Eisner continue à détailler sa monographie d’une ville, mais par la bande, en suivant ici la destinée de trois personnages lambda, des « invisibles » dans l’immense cité (New-York sert clairement de modèle). Son dessin est toujours fluide, ne s’embarrasse pas trop de décors ou d’un gaufrier classique : c’est dynamique et globalement très lisible. Je suis plus circonspect concernant l’intérêt des histoires elles-mêmes. En fait, je n’ai réellement accroché qu’à la première – malgré quelques longueurs et baisses de rythme. En effet, l’histoire de ce type ordinaire, déclaré mort par erreur par un journal, et qui va progressivement être englouti par cette fausse évidence, luttant inutilement contre la somme des hasards pour se faire reconnaitre comme vivant, est assez amusante. Une sorte de fatalité quasi antique, mâtinée d’un peu d’humour noir rendent plaisante cette intrigue.
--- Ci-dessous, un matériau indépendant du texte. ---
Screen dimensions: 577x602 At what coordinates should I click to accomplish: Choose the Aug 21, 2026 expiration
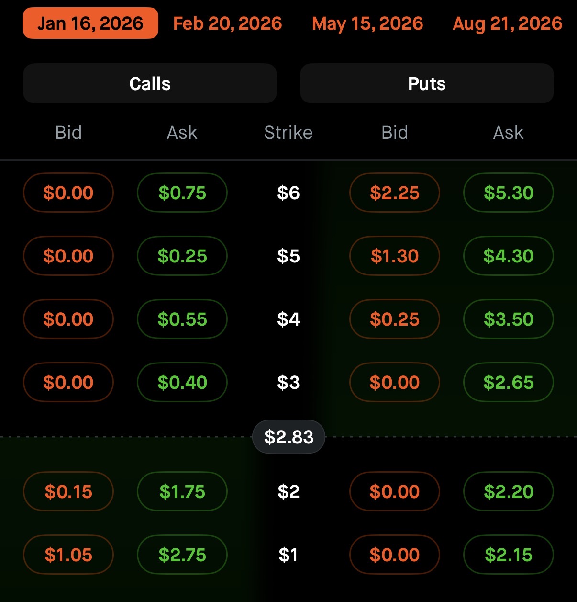(507, 23)
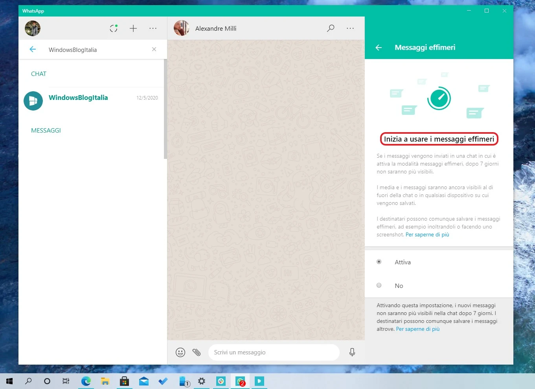Switch to the CHAT results section
Screen dimensions: 535x389
point(38,74)
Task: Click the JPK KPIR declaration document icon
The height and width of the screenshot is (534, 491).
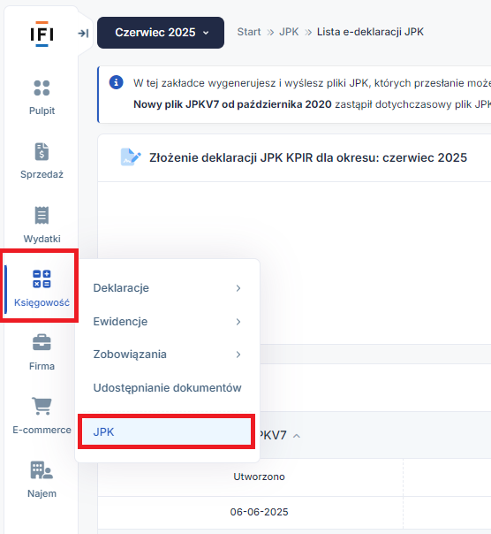Action: pos(131,157)
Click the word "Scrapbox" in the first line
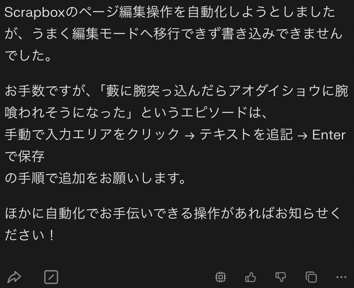Screen dimensions: 354x288 35,12
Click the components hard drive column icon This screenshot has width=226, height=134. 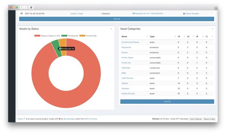tap(206, 36)
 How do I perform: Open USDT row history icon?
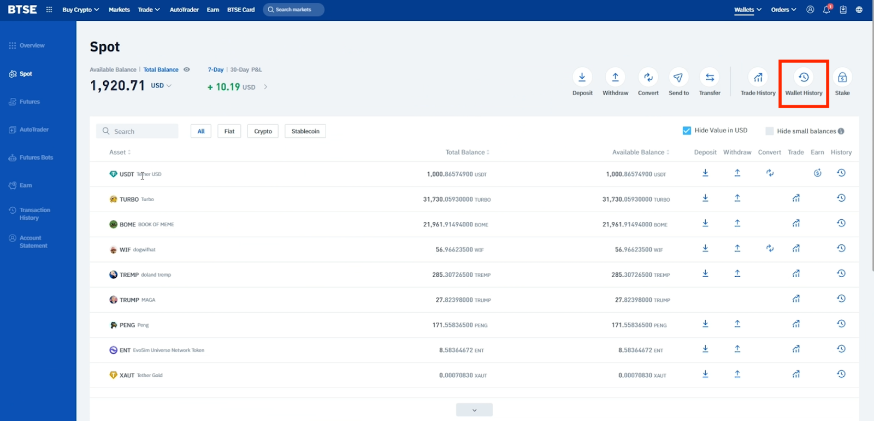pos(841,173)
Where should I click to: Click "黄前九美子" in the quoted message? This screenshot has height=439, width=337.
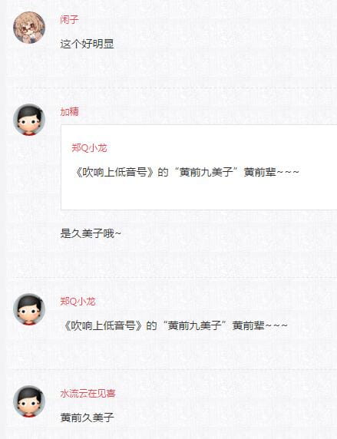pos(208,172)
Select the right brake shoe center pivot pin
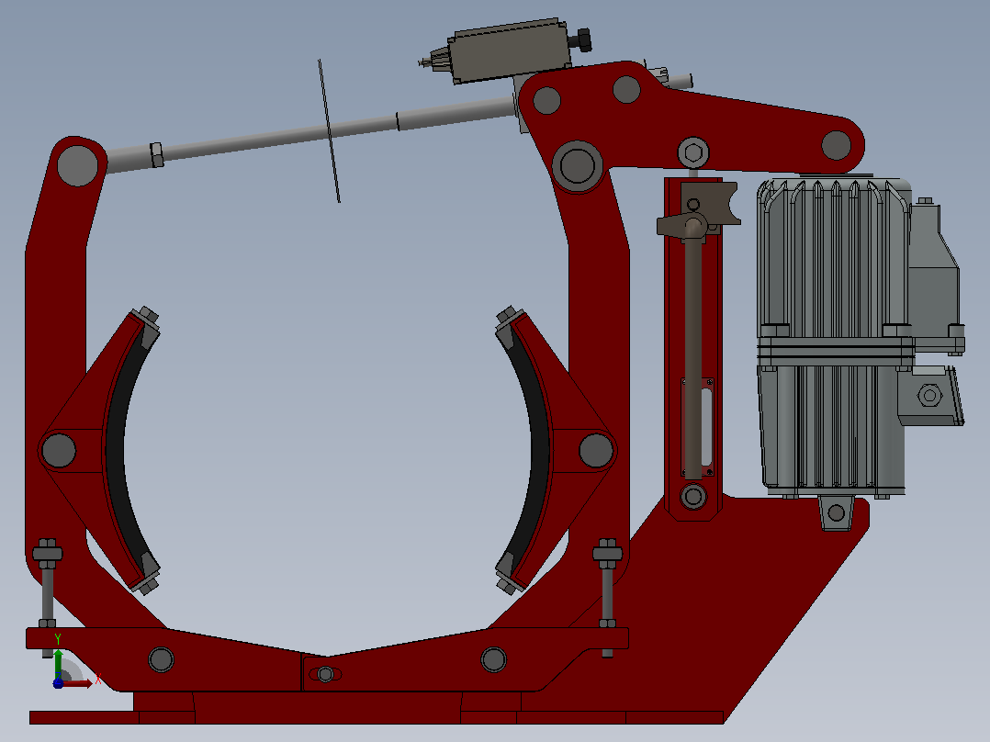The width and height of the screenshot is (990, 742). point(596,450)
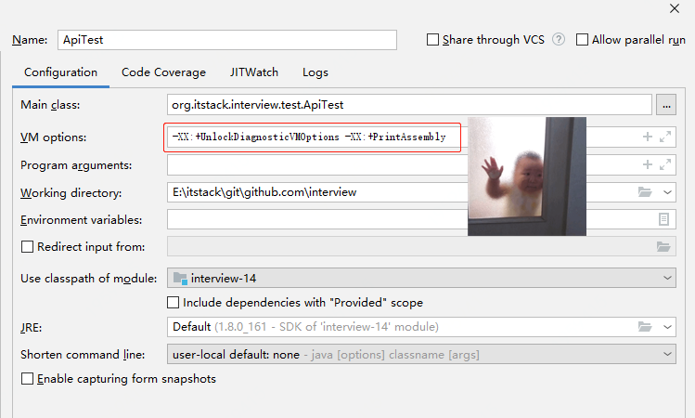This screenshot has width=695, height=418.
Task: Expand the VM options field editor
Action: (665, 137)
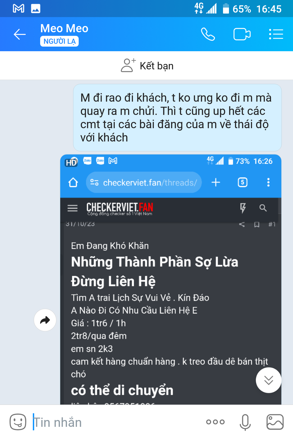293x439 pixels.
Task: Start a voice call with Meo Meo
Action: (x=208, y=34)
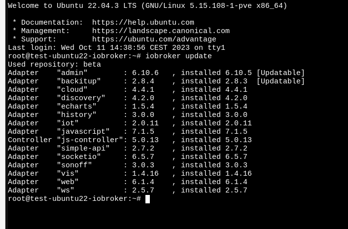
Task: Click the Documentation URL help.ubuntu.com
Action: 143,23
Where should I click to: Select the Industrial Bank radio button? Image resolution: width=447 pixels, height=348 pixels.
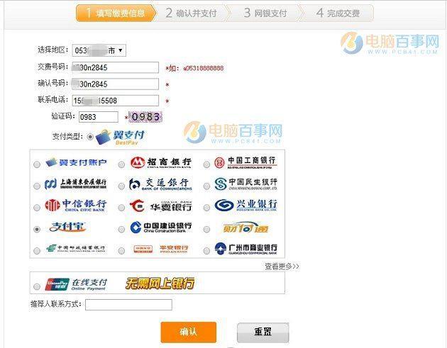click(206, 207)
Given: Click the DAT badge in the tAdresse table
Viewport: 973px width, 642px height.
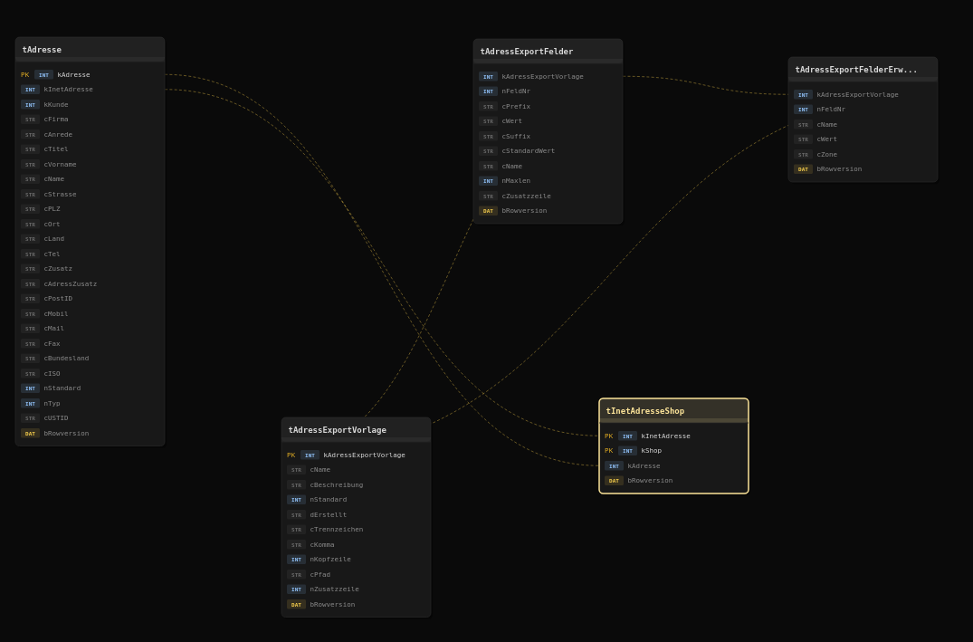Looking at the screenshot, I should [x=30, y=434].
J’ai trouvé les deux autres plus quelconques, du roman graphique sans âme, en tout cas le genre de truc qui ne m’accroche pas vraiment. Au point que la lecture de la troisième m’a paru bien ennuyeuse, et que j’ai fini l’album un peu à reculons (même si cela se lit très vite). A emprunter à l’occasion, mais seul un tiers de l’album m’a réellement intéressé. A voir pour les vrais fans de l’auteur – dont je ne suis pas. Note réelle 2,5/5.
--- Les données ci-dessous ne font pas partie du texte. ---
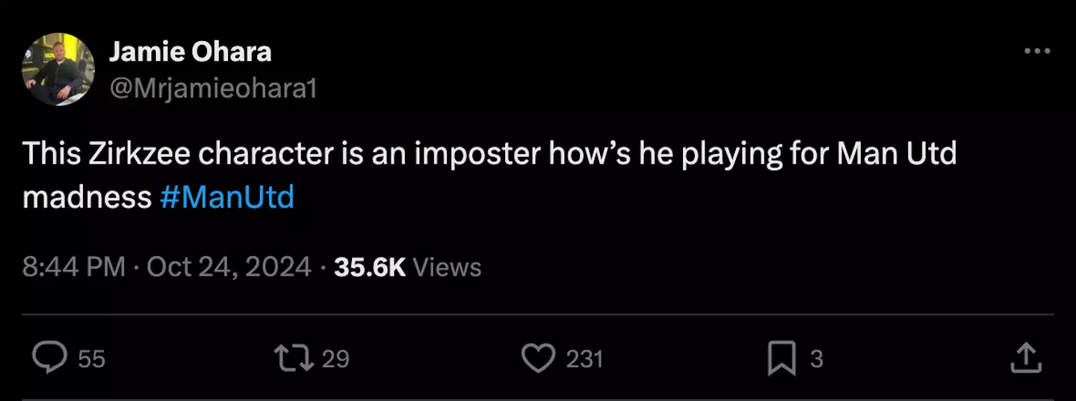
Task: Click the bookmark count 3
Action: click(817, 359)
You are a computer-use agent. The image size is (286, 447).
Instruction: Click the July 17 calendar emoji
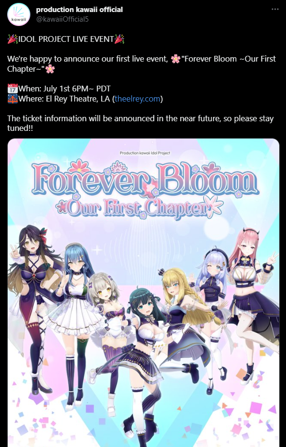pyautogui.click(x=12, y=89)
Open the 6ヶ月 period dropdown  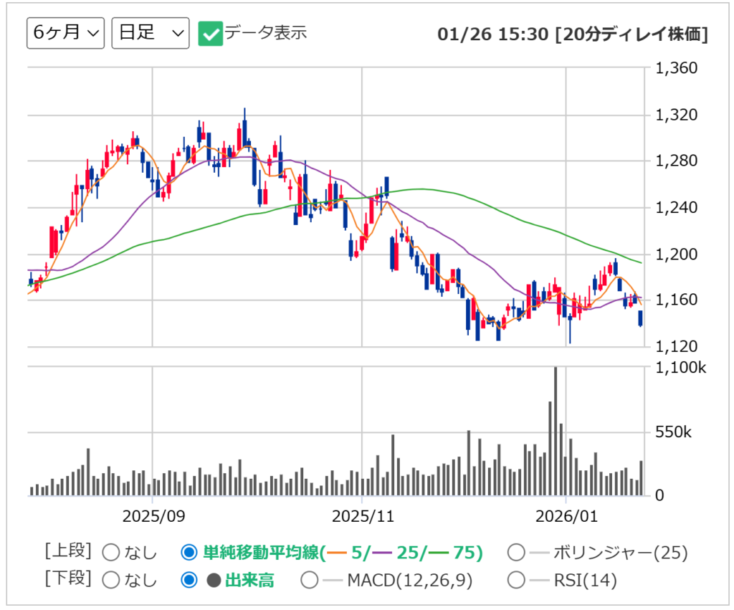click(65, 32)
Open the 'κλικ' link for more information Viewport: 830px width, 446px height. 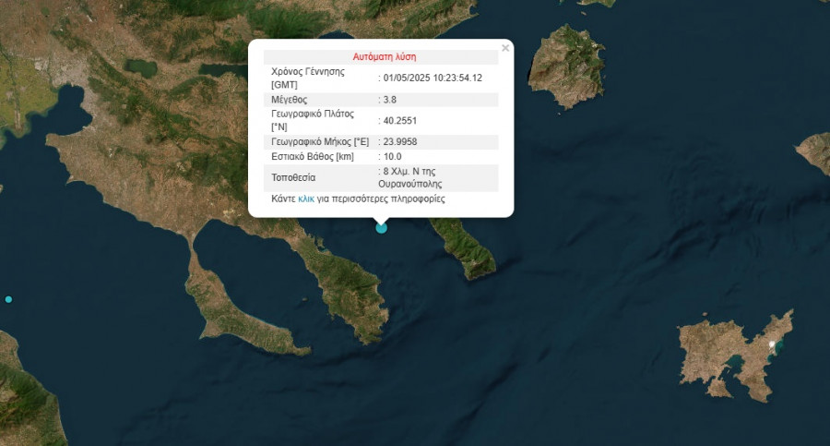coord(306,199)
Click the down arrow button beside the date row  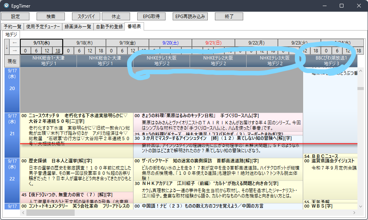(6, 47)
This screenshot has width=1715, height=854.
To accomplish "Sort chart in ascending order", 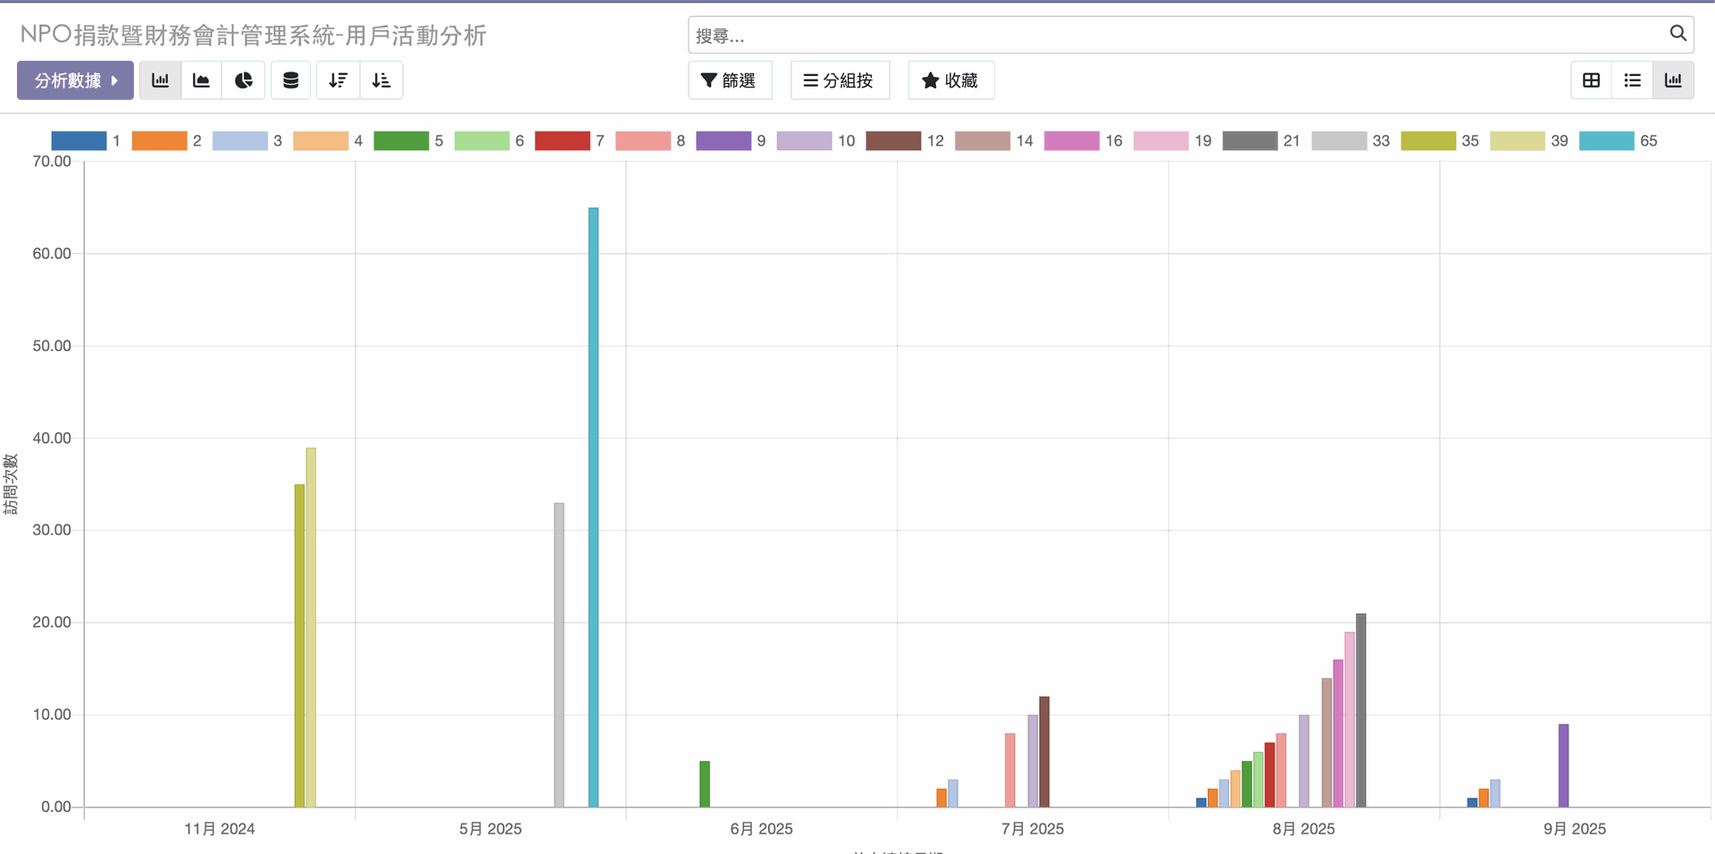I will (x=381, y=80).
Dernier tome de cette trilogie et je trouve le moins bon même si je l'ai lu d'une traite également. Le problème à des histoires un peu plombantes. L'album aurait gagné à avoir une histoire plus joyeuse ou se terminant bien. Je mets quand même une petite mention spéciale à la première histoire d'un cynisme incroyable.
Ce dernier tome de la trilogie New York reste intéressant: il s'agit d'histoire plus abouties, bien que courtes, et dans un certain sens plus réalistes. Par contre, on retrouve le côté volontiers austère des histoires de Will Eisner, et les histoires relatées ne sont pas bien gaies... Cet album se laisse lire sans problème, comme le deuxième, mais le dessin, s'il reste de bonne qualité est nettement moins bon que dans le tome 2 et surtout que dans le tome 1. A découvrir si vous avez aimé New York trilogie ou le reste de l'oeuvre d'Eisner. (245)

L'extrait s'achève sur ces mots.